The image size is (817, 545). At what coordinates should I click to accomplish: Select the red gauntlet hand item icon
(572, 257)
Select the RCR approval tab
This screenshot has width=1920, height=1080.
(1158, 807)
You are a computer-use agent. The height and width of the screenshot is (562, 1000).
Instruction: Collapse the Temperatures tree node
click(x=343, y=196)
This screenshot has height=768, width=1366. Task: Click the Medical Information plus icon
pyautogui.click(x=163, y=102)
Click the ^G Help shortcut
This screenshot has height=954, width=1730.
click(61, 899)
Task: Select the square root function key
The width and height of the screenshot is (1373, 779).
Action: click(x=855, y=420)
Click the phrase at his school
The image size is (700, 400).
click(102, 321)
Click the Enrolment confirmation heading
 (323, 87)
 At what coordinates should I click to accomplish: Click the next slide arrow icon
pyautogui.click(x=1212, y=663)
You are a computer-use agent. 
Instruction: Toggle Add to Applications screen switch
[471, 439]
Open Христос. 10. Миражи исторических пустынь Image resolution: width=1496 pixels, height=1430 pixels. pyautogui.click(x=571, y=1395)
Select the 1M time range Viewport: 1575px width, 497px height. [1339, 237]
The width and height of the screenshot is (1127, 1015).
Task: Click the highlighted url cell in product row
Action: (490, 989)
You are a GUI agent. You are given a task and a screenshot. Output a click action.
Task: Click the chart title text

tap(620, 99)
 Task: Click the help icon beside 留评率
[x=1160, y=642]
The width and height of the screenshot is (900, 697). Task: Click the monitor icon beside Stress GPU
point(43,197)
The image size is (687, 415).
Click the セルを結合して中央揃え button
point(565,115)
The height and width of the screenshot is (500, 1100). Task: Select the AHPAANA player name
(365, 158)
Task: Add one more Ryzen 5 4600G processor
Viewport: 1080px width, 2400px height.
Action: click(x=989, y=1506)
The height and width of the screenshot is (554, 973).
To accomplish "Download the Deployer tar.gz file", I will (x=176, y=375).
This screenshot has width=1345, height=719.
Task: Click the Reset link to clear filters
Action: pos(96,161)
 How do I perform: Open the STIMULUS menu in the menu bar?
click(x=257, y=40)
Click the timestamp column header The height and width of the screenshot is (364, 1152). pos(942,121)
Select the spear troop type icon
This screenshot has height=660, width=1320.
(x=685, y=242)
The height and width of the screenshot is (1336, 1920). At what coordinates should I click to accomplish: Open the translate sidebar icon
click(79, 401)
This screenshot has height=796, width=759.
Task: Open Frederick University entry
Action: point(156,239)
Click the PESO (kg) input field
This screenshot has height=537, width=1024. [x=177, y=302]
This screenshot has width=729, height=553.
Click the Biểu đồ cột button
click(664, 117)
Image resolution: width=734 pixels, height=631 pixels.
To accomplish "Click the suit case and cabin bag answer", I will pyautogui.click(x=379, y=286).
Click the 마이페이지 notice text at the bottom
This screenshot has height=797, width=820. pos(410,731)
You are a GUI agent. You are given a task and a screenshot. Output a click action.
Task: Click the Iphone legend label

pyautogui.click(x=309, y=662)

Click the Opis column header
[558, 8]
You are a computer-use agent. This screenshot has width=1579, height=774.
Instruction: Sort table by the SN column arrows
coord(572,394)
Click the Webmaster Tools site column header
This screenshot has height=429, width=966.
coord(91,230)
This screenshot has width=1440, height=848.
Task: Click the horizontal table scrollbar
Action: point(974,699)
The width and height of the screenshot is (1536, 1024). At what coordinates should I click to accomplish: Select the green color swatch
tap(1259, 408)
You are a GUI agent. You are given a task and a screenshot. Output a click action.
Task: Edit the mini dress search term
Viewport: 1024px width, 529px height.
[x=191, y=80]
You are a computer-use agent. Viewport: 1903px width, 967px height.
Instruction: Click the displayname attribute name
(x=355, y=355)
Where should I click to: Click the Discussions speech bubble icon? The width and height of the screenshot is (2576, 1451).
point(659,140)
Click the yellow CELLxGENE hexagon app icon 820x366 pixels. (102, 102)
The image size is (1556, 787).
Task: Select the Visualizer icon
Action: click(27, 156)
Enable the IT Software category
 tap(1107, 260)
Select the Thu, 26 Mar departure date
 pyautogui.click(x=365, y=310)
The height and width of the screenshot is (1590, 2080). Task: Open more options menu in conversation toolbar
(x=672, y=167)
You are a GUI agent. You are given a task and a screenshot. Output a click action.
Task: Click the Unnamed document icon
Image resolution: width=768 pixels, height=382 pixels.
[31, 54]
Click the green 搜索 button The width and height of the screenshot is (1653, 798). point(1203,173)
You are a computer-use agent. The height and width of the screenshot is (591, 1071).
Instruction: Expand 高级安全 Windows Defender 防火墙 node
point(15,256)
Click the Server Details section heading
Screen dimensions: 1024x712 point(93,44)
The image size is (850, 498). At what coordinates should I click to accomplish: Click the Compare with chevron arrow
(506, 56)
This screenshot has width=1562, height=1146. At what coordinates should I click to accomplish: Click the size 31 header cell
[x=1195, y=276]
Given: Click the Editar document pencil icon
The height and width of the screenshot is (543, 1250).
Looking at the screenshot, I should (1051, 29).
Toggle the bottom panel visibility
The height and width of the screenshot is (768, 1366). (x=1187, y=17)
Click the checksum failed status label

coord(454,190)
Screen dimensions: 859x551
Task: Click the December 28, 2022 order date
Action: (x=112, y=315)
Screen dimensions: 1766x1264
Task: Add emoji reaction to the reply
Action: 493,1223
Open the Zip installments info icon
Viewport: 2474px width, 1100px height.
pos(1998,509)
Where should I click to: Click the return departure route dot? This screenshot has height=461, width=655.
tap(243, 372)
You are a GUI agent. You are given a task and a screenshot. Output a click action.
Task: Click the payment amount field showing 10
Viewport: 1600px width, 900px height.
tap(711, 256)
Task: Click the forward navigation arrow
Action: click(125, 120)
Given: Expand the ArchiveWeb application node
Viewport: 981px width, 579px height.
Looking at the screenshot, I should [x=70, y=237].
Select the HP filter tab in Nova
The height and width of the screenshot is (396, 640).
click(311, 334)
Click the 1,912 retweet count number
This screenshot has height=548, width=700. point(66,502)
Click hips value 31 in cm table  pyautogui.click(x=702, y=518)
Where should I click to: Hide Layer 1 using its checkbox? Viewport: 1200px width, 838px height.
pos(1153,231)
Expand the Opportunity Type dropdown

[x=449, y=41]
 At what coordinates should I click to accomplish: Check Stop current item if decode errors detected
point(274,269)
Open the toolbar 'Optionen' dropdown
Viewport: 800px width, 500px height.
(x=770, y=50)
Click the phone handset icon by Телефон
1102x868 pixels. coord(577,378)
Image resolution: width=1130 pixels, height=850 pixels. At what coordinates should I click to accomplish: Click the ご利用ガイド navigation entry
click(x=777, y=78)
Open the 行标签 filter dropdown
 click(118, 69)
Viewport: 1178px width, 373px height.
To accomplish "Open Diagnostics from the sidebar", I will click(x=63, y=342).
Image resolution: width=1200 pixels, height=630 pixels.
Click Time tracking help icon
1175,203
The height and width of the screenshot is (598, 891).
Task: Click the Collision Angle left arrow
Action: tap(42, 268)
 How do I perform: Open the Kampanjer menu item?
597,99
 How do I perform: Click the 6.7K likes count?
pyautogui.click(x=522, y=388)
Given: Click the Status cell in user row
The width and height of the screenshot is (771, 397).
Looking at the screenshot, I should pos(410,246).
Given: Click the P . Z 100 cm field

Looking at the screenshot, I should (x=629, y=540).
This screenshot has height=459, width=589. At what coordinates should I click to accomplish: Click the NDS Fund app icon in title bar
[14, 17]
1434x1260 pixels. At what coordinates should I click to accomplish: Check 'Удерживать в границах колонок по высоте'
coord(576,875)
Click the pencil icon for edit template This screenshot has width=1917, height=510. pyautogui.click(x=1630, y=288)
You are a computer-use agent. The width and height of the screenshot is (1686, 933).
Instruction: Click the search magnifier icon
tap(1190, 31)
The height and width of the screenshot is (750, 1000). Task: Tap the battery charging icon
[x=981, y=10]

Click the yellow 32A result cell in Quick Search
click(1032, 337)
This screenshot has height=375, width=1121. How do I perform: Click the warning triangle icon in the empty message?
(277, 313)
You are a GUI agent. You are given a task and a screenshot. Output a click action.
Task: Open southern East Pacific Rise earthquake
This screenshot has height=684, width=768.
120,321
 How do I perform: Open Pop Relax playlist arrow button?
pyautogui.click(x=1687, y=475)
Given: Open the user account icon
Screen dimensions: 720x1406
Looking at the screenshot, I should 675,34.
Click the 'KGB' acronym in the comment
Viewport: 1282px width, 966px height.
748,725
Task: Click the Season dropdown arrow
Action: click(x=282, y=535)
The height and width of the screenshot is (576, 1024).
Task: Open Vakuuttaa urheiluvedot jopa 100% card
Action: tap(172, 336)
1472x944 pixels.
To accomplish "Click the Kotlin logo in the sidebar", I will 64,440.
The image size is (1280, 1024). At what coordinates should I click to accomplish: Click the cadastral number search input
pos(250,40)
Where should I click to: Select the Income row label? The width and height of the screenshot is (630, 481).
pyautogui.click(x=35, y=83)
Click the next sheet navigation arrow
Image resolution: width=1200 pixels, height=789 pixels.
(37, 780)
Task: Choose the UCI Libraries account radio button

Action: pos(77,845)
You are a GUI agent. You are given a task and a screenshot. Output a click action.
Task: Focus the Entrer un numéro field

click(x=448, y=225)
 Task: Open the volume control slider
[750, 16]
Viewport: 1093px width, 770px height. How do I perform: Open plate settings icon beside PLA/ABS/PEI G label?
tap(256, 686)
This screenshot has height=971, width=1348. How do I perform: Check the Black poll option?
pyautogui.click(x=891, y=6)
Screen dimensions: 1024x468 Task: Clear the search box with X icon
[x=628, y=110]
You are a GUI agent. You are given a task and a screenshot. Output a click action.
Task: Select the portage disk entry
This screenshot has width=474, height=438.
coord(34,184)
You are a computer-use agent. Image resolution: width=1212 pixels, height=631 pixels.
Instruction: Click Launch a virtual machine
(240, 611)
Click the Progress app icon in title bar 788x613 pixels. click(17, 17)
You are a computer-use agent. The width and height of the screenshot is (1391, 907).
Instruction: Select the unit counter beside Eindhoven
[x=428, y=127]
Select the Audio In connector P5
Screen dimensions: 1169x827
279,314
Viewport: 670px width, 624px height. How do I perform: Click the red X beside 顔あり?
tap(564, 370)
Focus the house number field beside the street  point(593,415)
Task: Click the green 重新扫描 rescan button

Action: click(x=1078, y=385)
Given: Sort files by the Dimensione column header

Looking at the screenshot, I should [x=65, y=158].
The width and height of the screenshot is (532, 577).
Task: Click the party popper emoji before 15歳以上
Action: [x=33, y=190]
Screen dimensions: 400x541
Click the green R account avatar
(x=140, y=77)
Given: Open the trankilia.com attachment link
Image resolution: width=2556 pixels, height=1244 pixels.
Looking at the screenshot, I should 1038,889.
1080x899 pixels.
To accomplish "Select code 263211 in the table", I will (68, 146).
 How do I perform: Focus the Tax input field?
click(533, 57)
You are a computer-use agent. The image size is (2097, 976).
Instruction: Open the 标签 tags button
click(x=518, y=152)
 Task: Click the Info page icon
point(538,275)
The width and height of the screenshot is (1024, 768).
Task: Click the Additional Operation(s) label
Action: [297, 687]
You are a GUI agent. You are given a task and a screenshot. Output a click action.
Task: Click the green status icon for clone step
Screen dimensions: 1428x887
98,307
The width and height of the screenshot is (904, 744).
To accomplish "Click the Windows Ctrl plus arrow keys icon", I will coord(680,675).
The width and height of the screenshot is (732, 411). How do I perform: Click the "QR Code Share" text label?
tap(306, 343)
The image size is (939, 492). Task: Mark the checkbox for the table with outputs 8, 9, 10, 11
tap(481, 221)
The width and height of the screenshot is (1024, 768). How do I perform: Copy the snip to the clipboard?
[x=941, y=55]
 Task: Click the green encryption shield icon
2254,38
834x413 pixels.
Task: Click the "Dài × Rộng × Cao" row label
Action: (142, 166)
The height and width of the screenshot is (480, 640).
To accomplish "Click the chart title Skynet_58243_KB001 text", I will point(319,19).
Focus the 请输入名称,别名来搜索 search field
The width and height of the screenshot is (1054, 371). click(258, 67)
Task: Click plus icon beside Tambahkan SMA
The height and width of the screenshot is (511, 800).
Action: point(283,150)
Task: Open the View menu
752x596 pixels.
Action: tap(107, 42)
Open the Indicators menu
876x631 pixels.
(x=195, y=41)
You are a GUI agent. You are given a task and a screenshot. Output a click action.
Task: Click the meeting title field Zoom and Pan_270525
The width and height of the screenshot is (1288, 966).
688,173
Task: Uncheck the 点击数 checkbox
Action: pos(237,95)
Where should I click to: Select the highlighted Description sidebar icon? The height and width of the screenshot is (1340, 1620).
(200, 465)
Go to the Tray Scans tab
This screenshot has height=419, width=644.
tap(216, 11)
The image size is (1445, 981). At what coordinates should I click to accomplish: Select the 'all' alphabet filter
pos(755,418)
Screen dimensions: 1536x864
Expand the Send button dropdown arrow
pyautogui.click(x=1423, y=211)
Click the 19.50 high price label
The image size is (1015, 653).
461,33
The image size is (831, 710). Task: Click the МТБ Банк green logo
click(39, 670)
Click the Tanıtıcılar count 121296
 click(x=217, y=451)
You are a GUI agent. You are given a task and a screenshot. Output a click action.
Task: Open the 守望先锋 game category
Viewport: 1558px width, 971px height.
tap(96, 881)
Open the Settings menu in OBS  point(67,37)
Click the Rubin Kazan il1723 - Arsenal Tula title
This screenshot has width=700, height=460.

━━━━━━━━

The required answer is the number of lines in the listing above that contain the word "document", with nothing added.

2